* _Stated exercise_:
Write the rows below as a JSON list of strings, with one string for each line and no blank lines.

* _Raw data_:
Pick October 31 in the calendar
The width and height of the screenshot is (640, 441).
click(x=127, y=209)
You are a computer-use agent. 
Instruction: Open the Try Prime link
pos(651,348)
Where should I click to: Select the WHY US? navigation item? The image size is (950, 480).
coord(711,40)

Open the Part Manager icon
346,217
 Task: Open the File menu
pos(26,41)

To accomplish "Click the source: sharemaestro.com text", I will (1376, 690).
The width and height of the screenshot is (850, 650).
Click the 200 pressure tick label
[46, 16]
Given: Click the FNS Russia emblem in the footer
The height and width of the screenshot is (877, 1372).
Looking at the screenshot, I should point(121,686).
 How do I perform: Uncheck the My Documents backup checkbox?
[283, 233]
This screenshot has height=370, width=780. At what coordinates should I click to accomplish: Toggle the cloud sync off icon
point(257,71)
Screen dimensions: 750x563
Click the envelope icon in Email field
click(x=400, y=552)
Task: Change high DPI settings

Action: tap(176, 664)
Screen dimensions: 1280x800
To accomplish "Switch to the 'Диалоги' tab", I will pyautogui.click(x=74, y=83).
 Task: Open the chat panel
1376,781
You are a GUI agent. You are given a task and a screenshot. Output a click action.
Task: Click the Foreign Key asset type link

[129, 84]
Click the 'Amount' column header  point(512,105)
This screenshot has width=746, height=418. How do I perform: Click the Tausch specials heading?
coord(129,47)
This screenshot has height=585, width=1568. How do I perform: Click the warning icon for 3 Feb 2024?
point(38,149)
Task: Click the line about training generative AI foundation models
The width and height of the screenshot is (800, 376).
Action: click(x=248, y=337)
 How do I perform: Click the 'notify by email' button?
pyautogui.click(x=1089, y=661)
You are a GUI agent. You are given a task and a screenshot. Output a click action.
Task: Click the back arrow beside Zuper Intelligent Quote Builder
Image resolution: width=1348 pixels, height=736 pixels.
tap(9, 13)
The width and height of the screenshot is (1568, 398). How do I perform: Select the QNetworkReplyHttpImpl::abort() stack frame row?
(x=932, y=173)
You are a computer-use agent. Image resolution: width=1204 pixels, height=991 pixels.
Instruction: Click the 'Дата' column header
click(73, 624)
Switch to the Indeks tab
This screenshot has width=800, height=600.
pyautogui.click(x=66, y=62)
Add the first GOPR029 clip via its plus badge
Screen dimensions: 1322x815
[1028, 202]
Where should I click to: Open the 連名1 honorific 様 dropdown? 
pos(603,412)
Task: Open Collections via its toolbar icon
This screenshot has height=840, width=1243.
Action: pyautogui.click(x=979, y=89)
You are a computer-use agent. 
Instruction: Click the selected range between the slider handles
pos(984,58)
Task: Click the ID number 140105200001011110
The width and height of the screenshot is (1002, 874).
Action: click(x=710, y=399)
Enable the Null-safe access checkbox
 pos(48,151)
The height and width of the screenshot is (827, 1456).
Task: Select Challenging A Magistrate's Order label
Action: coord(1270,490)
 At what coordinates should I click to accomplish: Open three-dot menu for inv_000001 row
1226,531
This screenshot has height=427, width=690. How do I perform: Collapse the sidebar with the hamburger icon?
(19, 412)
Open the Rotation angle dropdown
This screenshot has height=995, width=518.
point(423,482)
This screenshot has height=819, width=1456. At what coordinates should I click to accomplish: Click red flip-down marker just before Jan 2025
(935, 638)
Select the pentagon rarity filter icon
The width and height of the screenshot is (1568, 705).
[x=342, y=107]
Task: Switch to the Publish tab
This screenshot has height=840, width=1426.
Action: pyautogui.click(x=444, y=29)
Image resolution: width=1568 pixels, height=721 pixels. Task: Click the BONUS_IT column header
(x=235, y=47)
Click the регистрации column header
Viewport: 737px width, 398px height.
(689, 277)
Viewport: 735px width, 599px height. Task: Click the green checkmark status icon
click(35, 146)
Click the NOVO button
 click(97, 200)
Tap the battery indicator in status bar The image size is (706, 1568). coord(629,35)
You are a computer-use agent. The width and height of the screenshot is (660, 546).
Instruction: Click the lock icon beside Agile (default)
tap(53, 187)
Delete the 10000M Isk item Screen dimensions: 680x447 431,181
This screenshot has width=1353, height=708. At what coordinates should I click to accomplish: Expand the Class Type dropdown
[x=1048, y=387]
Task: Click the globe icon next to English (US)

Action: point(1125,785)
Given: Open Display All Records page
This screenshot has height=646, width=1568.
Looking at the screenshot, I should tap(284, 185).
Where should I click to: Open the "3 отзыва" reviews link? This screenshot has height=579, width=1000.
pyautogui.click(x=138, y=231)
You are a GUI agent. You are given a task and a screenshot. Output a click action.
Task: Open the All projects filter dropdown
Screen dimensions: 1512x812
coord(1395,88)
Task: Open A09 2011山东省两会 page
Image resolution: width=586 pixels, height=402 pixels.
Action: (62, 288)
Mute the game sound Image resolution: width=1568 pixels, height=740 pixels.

* _Answer for the task_:
[
  "Pick October 31 in the calendar",
  "The width and height of the screenshot is (640, 441).",
  "click(x=127, y=209)",
  "You are a computer-use agent. ",
  "Instruction: Open the Try Prime link",
  "pos(651,348)",
  "Where should I click to: Select the WHY US? navigation item? The image size is (950, 480).",
  "coord(711,40)",
  "Open the Part Manager icon",
  "346,217",
  " Task: Open the File menu",
  "pos(26,41)",
  "To accomplish \"Click the source: sharemaestro.com text\", I will (1376, 690).",
  "The width and height of the screenshot is (850, 650).",
  "Click the 200 pressure tick label",
  "[46, 16]",
  "Given: Click the FNS Russia emblem in the footer",
  "The height and width of the screenshot is (877, 1372).",
  "Looking at the screenshot, I should point(121,686).",
  " How do I perform: Uncheck the My Documents backup checkbox?",
  "[283, 233]",
  "This screenshot has height=370, width=780. At what coordinates should I click to accomplish: Toggle the cloud sync off icon",
  "point(257,71)",
  "Screen dimensions: 750x563",
  "Click the envelope icon in Email field",
  "click(x=400, y=552)",
  "Task: Change high DPI settings",
  "Action: tap(176, 664)",
  "Screen dimensions: 1280x800",
  "To accomplish \"Switch to the 'Диалоги' tab\", I will pyautogui.click(x=74, y=83).",
  " Task: Open the chat panel",
  "1376,781",
  "You are a GUI agent. You are given a task and a screenshot. Output a click action.",
  "Task: Click the Foreign Key asset type link",
  "[129, 84]",
  "Click the 'Amount' column header  point(512,105)",
  "This screenshot has width=746, height=418. How do I perform: Click the Tausch specials heading?",
  "coord(129,47)",
  "This screenshot has height=585, width=1568. How do I perform: Click the warning icon for 3 Feb 2024?",
  "point(38,149)",
  "Task: Click the line about training generative AI foundation models",
  "The width and height of the screenshot is (800, 376).",
  "Action: click(x=248, y=337)",
  " How do I perform: Click the 'notify by email' button?",
  "pyautogui.click(x=1089, y=661)",
  "You are a GUI agent. You are given a task and a screenshot. Output a click action.",
  "Task: Click the back arrow beside Zuper Intelligent Quote Builder",
  "Image resolution: width=1348 pixels, height=736 pixels.",
  "tap(9, 13)",
  "The width and height of the screenshot is (1568, 398). How do I perform: Select the QNetworkReplyHttpImpl::abort() stack frame row?",
  "(x=932, y=173)",
  "You are a computer-use agent. Image resolution: width=1204 pixels, height=991 pixels.",
  "Instruction: Click the 'Дата' column header",
  "click(73, 624)",
  "Switch to the Indeks tab",
  "This screenshot has width=800, height=600.",
  "pyautogui.click(x=66, y=62)",
  "Add the first GOPR029 clip via its plus badge",
  "Screen dimensions: 1322x815",
  "[1028, 202]",
  "Where should I click to: Open the 連名1 honorific 様 dropdown? ",
  "pos(603,412)",
  "Task: Open Collections via its toolbar icon",
  "This screenshot has height=840, width=1243.",
  "Action: pyautogui.click(x=979, y=89)",
  "You are a computer-use agent. ",
  "Instruction: Click the selected range between the slider handles",
  "pos(984,58)",
  "Task: Click the ID number 140105200001011110",
  "The width and height of the screenshot is (1002, 874).",
  "Action: click(x=710, y=399)",
  "Enable the Null-safe access checkbox",
  " pos(48,151)",
  "The height and width of the screenshot is (827, 1456).",
  "Task: Select Challenging A Magistrate's Order label",
  "Action: coord(1270,490)",
  " At what coordinates should I click to accomplish: Open three-dot menu for inv_000001 row",
  "1226,531",
  "This screenshot has height=427, width=690. How do I perform: Collapse the sidebar with the hamburger icon?",
  "(19, 412)",
  "Open the Rotation angle dropdown",
  "This screenshot has height=995, width=518.",
  "point(423,482)",
  "This screenshot has height=819, width=1456. At what coordinates should I click to accomplish: Click red flip-down marker just before Jan 2025",
  "(935, 638)",
  "Select the pentagon rarity filter icon",
  "The width and height of the screenshot is (1568, 705).",
  "[x=342, y=107]",
  "Task: Switch to the Publish tab",
  "This screenshot has height=840, width=1426.",
  "Action: pyautogui.click(x=444, y=29)",
  "Image resolution: width=1568 pixels, height=721 pixels. Task: Click the BONUS_IT column header",
  "(x=235, y=47)",
  "Click the регистрации column header",
  "Viewport: 737px width, 398px height.",
  "(689, 277)",
  "Viewport: 735px width, 599px height. Task: Click the green checkmark status icon",
  "click(35, 146)",
  "Click the NOVO button",
  " click(97, 200)",
  "Tap the battery indicator in status bar The image size is (706, 1568). coord(629,35)",
  "You are a computer-use agent. The width and height of the screenshot is (660, 546).",
  "Instruction: Click the lock icon beside Agile (default)",
  "tap(53, 187)",
  "Delete the 10000M Isk item Screen dimensions: 680x447 431,181",
  "This screenshot has width=1353, height=708. At what coordinates should I click to accomplish: Expand the Class Type dropdown",
  "[x=1048, y=387]",
  "Task: Click the globe icon next to English (US)",
  "Action: point(1125,785)",
  "Given: Open Display All Records page",
  "This screenshot has height=646, width=1568.",
  "Looking at the screenshot, I should tap(284, 185).",
  "Where should I click to: Open the \"3 отзыва\" reviews link? This screenshot has height=579, width=1000.",
  "pyautogui.click(x=138, y=231)",
  "You are a GUI agent. You are given a task and a screenshot. Output a click action.",
  "Task: Open the All projects filter dropdown",
  "Screen dimensions: 1512x812",
  "coord(1395,88)",
  "Task: Open A09 2011山东省两会 page",
  "Image resolution: width=586 pixels, height=402 pixels.",
  "Action: (62, 288)",
  "Mute the game sound Image resolution: width=1568 pixels, height=740 pixels."
]